This year's SheBelieves Cup games will come with an added element for fans in the United States. In addition to television coverage of all three U.S. games on Fox networks, you'll be able to watch the three non-U.S. games on Fox's authenticated streaming platform, Fox Sports Go.

Those games are produced for international broadcasts, so it itsn't difficult for Fox to take the feeds. Last year's non-U.S. games were also produced for international broadcasts, but were not taken by any U.S. outlet.

Fox is not only taking them, its crew is running the production of them. Veteran producer Shaw Brown will be at the helm in the truck. Carlos de Molina will run Fox's U.S. game broadcasts.
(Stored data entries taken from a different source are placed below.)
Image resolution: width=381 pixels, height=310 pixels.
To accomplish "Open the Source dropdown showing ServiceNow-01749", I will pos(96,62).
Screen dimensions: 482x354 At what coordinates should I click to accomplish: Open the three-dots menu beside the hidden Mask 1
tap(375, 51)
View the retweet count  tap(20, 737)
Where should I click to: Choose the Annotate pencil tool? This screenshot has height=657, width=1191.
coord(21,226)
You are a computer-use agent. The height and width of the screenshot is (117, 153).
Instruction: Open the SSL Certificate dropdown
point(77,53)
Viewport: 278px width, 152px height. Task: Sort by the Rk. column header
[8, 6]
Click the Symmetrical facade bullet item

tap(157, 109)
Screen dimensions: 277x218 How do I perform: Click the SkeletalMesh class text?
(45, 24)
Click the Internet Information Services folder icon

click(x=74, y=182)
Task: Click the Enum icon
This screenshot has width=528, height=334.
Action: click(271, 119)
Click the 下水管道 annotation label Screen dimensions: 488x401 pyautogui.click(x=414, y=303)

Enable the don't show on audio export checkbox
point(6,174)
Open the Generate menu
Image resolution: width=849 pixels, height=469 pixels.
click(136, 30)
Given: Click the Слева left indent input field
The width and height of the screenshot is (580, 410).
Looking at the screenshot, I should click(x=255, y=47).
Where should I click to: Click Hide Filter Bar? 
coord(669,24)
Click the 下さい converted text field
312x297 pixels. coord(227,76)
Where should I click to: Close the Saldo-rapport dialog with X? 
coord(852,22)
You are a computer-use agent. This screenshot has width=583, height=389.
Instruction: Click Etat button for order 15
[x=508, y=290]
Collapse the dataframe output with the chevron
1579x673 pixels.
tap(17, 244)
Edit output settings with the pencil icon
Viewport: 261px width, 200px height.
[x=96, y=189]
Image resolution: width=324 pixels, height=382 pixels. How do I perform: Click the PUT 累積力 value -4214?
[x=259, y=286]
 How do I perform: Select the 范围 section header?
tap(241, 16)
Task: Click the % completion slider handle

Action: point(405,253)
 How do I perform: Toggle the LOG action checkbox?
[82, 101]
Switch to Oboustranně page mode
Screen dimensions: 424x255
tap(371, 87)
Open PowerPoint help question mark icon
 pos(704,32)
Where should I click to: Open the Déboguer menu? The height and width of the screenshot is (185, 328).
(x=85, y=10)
The U.S. games will also be available through Fox Soccer 2 Go, the network's paid subscription streaming platform. The non-U.S. games will not be on that platform.

Click here for the full SheBelieves Cup schedule.

When the cameras turn to action on the field, there will be some names you might not recognize - and not just on the teams the U.S. will be playing.

If you don't watch the National Women's Soccer League, you might not know much about players like forward Jessica McDonald of the North Carolina Courage, or midfielder Rose Lavelle, this year's No. 1 draft pick by the Boston Breakers.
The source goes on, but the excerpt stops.